History of one brand: Palace
In the new rubric weWe tell the stories behind the labels of brands, the things of which many of us hang in the closet. This week we are talking about Palace - a manufacturer of skateboards and street clothes with a distinctive logo - a triangle, on each side of which a brand name is written.
More than rockers, girls love, it seems, only skaters. The Skateboards brand Palace, a brand entirely dedicated to the British thrash aesthetics of the 90s, which was founded four years ago by Leo Tanzhu, will quickly become your board in a skateboard company. Together with other pro-riders (among whom were Nick Jensen and Olli Todd), Lion lived in a squat on the south bank of the Thames, in the South Bank area. Once in a drunken stupor, someone suggested making everyone a tattoo with the name of their PWBC team, that is, the Palace Wayward Boys Choir. The next morning an enterprising Leo took to print a batch of T-shirts with the same logo, but then things didn't go further than T-shirts. Gradually, the team from the South Bank collapsed: someone found a permanent job, some serious sponsors took over. Leo did not despair and decided to organize his own brand for the production of skateboards. The only problem, as it seemed to him, was to assemble a new team. Who will risk to ride for an unknown brand? But there were volunteers. The first of them was Olli Todd, who at that time was a pro-driver from the Americans Stereo. Gradually caught up Lucien Clark, Blondie McCoy, Tori Goodall, Gabriel Plakrouz and Charlie Young.
For some two and a half years Palace Skateboards has become the coolest skatemark in London and one of the most successful in the world. "We are not just a company, we are a family, really. We are all real brothers," says Lev, with intonation inherent in skateboarders. He personally maintains the Palace blog, creates graphic prints with the participation of Fergus Purcell and artists Will Bankhead and Ben Drury, and also shoots video on a VHS-format camera. “The Internet is replete with records in HD, less often in VX, but VHS has become something new. Someone even thought that I had dug up ten-year-old recordings,” Leo laughs.
Aesthetics Palace is completely built on the British underground. The brand has much more in common with football fans than with the American West Coast, where the skate culture originated. “I have always ridden American boards,” says Tanju in an interview with Style.com. “And suddenly I thought ... I like English clothes and all kinds of strange jokes that happen only here, like gatherings of football hooligans. I wanted to do something very British. And, of course, collaborate with Umbro and Reebok - the brands I wore when I was a child. "
Dreams were destined to come true - both collaborations took place.
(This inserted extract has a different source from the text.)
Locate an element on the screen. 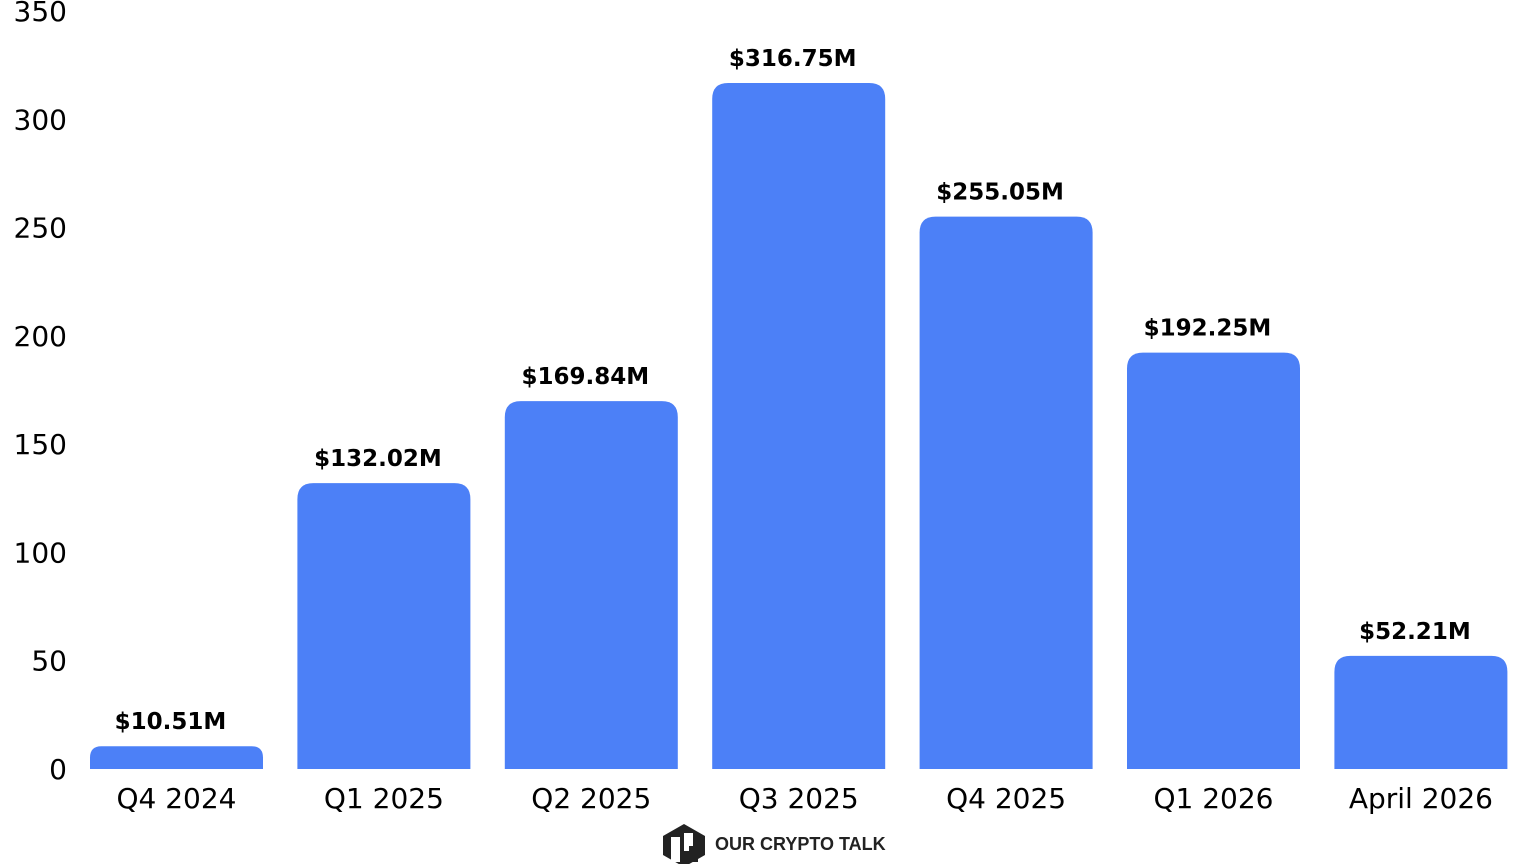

In the summer of 2012, together with the Manchester brand Umbro, they released a limited line of T-shirts and jackets. “It’s unthinkable that Umbro allowed us to rework a bit of the history of English football, and also put the Palace triangle in the middle,” Lev Dazed & Confused said. One of the components of the brand’s success is the ironic attitude of its founder to the British mentality. In support of the joint with Umbro collection, he shot a video where the British are watching a football match and are actively pouring beer in a noisy pub. A year later, Palace created their own version of Reebok Workout FVS sneakers in four colors: black, white, burgundy and dark blue. Each Palace Skateboards x Reebok Classic Vulcanized Workout model is decorated with a joint emblem. In 2014, adidas released a series of six T-shirts, each of which was created in conjunction with skate brands. One of them was the Palace, who dedicated his white longsleep Benny Fairfax - the best rider of his team and, of course, a football fan.
This essentially street brand is directly related to high fashion. Palace graphic designer Fergus Purcell designs prints for Katie Hillier and Luell Bartley, who recently led Marc by Marc Jacobs. The girls are Palace Skateboards fans and are actively introducing street aesthetics into their brand, as can be seen in the latest Marc by Marc Jacobs collections, to which Purcell had a hand. Fergus stresses that, despite the fact that he likes the underground, the ability to do something for large corporations, to work for a wide audience, to be part of popular culture is great. He studied at Saint Martins in the 90s, when his favorite subcultures - skateboarding, amateur short films, comics - were everywhere. Fergus made the first graphic with the help of simple tools: a copier and a felt-tip pen influenced by the photographs of Jean-Baptiste Mondino and the advertising campaigns of Jean-Paul Good. Today, the graphics of the young Palace brand look as if it was founded in the 90s. In addition, the effect of striving and Marc by Marc Jacobs, trying to ensure that the elements of street style looked authentic.
Now interest in the Palace is growing around the world, and their T-shirts and sweatshirts with a recognizable logo began to appear even in women's gloss. Tanju is not at all embarrassed: "I like that people who are not related to skateboarding wear clothes from Palace. Not everyone can ride a board, but everyone can wear a T-shirt." And Fergus sees only positive moments in the confluence of street and high fashion. "The inscriptions on T-shirts and jackets can tell a lot about you. This is freedom of expression. It's great that it comes back. The main thing is that the choice of lettering or logo is conscious."